AVAILABLE RECORDS —

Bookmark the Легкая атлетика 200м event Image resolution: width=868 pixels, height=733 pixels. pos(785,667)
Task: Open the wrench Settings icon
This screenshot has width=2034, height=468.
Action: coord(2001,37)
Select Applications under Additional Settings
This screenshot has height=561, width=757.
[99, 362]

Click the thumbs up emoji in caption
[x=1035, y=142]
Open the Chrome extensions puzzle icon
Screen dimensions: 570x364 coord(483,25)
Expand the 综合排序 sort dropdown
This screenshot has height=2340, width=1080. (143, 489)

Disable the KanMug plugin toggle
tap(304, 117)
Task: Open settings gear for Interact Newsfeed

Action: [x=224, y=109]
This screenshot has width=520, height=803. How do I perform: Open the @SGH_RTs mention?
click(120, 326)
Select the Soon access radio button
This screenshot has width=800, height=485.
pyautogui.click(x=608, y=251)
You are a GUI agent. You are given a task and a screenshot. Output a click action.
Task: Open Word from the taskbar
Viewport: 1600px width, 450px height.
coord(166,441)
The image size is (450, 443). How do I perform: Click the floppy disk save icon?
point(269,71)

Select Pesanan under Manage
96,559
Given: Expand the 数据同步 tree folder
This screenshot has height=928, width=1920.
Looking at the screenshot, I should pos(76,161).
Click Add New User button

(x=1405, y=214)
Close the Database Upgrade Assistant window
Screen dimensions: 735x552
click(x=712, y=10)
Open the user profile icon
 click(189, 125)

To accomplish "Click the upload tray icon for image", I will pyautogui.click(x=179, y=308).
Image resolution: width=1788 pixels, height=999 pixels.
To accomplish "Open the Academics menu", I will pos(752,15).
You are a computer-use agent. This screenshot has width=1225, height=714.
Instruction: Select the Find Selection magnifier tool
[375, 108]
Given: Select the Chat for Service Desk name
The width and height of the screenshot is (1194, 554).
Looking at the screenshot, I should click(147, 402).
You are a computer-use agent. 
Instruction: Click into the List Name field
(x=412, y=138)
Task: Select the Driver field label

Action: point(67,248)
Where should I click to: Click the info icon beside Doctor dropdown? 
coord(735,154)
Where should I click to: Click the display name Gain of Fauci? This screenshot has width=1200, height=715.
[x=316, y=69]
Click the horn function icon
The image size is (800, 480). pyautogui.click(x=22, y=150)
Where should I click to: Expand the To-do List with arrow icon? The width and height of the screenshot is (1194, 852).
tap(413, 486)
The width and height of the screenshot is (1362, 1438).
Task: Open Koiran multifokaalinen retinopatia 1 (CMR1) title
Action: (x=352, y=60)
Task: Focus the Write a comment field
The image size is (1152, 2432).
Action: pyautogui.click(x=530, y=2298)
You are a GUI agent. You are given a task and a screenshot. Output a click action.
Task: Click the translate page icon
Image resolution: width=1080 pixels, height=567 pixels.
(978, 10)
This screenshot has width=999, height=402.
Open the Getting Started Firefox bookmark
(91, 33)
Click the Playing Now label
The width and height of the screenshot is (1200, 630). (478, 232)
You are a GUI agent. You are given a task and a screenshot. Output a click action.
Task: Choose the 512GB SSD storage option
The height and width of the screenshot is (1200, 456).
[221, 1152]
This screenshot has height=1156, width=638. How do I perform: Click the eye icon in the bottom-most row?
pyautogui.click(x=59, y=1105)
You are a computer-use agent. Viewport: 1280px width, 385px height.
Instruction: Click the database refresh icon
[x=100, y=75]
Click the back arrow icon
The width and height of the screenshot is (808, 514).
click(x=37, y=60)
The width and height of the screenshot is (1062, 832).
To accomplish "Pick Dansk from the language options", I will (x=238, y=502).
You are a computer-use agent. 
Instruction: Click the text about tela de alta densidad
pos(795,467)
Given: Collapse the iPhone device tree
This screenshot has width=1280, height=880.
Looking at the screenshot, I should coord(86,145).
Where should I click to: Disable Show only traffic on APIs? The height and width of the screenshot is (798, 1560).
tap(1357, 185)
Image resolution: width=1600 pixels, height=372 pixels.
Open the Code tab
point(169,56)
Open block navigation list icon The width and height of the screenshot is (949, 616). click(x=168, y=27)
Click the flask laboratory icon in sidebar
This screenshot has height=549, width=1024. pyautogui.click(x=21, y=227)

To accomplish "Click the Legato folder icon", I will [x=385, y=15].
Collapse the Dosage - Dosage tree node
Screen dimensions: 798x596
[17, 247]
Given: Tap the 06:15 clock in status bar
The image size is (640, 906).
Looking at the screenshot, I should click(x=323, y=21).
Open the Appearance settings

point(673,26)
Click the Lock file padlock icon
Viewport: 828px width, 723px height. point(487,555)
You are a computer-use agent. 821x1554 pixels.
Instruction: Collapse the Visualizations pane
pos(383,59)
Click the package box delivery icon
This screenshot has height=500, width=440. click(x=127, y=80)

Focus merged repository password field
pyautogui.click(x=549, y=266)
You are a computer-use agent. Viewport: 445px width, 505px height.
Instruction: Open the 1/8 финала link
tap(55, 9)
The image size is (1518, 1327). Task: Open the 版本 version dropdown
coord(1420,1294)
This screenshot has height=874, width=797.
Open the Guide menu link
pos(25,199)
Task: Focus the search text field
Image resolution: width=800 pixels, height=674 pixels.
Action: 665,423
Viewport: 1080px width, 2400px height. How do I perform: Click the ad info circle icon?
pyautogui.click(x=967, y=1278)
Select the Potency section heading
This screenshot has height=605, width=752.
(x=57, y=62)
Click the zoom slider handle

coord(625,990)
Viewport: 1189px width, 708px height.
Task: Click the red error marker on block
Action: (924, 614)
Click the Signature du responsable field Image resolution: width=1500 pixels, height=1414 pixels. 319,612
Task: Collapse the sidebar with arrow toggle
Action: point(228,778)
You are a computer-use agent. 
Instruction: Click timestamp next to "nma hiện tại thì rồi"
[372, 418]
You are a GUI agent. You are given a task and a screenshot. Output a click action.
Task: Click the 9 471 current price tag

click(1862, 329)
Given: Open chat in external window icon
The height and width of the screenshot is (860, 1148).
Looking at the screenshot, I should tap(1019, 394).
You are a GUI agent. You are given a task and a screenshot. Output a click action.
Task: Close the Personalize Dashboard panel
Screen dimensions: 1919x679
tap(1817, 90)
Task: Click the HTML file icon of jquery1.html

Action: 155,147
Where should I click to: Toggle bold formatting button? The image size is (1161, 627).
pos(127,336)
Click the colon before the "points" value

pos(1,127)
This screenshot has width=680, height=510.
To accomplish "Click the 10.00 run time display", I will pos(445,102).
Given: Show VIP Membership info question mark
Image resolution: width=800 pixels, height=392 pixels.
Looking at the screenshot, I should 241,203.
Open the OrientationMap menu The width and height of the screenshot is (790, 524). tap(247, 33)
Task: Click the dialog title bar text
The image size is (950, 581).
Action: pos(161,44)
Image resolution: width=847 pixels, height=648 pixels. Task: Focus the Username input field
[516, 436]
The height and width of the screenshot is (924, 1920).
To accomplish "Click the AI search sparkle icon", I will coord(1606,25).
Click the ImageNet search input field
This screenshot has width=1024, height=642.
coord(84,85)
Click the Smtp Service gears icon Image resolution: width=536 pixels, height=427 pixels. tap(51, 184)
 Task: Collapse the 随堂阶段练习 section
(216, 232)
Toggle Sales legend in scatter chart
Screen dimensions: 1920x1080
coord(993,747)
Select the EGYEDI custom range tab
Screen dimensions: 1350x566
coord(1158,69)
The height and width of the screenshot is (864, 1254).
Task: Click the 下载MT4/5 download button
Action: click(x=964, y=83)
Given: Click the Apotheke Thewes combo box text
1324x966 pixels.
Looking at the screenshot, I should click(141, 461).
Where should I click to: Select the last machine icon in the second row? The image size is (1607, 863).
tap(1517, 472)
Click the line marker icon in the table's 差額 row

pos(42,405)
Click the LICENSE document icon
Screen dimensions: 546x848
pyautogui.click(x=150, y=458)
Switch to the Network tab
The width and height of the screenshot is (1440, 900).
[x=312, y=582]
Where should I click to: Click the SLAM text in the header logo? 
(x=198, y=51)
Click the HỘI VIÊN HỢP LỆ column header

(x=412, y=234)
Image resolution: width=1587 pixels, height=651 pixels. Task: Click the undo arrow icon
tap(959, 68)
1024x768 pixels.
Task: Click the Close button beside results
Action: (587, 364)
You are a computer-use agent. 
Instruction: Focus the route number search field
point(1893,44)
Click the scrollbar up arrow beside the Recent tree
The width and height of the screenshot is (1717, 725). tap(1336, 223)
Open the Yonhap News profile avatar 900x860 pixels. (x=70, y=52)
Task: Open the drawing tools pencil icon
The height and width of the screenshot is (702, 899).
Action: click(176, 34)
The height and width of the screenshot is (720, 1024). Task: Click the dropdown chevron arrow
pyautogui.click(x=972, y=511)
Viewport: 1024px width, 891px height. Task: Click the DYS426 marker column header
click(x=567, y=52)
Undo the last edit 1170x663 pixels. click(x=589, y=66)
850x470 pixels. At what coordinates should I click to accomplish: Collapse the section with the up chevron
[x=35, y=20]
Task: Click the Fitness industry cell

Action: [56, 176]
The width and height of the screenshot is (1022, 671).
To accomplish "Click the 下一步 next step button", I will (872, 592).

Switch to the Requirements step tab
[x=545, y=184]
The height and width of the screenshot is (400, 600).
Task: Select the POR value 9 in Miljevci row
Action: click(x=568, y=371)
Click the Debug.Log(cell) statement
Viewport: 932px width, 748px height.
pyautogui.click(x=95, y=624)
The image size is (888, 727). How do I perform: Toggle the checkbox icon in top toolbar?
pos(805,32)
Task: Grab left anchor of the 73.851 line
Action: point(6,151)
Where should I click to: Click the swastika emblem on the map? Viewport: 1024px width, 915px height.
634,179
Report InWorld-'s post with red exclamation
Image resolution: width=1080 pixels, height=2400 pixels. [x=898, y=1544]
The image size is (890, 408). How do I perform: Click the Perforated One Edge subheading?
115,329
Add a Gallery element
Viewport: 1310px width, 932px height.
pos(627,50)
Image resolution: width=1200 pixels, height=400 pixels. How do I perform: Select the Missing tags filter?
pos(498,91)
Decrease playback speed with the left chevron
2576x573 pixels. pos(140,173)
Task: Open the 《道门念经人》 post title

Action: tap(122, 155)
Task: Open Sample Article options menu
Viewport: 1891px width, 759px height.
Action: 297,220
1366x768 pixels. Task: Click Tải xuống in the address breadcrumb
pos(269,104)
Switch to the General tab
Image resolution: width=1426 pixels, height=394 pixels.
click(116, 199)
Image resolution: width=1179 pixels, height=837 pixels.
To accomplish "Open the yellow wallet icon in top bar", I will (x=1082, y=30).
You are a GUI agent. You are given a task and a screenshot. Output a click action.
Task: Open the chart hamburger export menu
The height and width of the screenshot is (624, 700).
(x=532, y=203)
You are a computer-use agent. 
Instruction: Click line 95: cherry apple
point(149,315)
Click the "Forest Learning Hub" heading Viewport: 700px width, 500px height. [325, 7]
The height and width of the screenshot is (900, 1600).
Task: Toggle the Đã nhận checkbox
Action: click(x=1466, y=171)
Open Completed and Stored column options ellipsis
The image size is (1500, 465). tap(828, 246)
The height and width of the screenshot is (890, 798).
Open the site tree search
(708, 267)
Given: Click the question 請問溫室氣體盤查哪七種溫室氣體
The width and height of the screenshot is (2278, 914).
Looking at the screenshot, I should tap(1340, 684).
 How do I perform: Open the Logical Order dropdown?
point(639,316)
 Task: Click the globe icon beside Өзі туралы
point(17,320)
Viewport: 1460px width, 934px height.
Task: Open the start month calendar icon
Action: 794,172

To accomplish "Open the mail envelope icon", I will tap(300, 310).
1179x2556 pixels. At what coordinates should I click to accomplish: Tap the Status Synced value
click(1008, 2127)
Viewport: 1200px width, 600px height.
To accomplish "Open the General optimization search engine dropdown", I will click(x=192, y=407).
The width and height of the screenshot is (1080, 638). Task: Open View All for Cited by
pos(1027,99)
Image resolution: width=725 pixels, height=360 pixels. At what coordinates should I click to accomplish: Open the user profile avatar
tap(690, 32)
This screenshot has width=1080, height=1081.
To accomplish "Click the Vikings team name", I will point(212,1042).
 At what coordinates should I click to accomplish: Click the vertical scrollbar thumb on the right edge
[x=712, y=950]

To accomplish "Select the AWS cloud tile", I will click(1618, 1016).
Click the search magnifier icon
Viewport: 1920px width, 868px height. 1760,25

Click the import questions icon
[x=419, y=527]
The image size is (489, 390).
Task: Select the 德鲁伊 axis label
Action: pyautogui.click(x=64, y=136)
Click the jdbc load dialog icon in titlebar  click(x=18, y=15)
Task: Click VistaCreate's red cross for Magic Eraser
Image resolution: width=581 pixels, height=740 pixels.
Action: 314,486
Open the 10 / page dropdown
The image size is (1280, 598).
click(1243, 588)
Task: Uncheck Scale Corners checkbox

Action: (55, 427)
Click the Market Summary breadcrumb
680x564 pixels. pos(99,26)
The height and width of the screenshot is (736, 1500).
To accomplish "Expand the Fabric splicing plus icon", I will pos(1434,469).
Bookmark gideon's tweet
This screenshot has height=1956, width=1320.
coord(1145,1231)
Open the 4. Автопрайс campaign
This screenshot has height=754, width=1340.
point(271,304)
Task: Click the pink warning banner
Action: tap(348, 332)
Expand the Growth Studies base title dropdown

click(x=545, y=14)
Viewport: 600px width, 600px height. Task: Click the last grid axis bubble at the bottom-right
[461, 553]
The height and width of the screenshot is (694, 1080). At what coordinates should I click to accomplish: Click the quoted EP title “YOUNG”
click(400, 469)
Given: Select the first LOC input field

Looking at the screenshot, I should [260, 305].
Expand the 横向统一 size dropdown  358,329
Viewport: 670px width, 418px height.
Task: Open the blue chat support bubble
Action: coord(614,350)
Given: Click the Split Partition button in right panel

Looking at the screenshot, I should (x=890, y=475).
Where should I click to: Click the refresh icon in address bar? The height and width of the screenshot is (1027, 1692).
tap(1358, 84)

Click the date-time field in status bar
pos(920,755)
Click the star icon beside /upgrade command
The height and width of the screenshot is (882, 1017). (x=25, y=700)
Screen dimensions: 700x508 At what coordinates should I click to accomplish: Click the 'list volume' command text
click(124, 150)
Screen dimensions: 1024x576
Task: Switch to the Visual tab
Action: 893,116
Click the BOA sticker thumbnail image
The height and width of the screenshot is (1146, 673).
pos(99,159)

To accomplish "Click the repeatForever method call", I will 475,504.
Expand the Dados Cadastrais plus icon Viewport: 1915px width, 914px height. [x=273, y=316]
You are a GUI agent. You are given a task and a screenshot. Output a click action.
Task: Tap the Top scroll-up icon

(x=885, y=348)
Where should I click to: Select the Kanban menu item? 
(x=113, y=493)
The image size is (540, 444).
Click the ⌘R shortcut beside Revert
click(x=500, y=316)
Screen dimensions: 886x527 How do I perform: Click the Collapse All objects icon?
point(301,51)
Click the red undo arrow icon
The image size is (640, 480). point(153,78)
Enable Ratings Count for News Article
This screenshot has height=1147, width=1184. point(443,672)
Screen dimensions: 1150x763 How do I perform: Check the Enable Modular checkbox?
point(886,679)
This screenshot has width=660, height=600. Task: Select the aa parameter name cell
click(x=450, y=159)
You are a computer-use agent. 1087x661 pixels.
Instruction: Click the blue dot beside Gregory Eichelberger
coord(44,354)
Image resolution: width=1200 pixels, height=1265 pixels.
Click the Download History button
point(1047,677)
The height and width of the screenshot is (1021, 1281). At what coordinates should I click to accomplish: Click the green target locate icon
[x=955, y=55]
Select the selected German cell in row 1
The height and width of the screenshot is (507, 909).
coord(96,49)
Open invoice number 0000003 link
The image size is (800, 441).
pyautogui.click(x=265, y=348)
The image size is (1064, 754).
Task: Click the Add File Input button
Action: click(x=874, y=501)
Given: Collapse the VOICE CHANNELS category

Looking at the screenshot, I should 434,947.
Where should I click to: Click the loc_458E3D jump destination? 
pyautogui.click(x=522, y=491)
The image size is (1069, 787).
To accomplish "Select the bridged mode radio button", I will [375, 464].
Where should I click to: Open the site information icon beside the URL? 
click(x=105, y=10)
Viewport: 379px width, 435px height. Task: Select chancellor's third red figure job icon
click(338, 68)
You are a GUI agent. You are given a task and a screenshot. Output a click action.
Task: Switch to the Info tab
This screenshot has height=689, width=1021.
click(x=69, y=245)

EXERCISE OBJECTIVE — Search the records line by line for the word "plus" and copy every line where it appears.

SOLVED EXERCISE —
To accomplish "Expand the Fabric splicing plus icon", I will pos(1434,469).
Expand the Dados Cadastrais plus icon Viewport: 1915px width, 914px height. [x=273, y=316]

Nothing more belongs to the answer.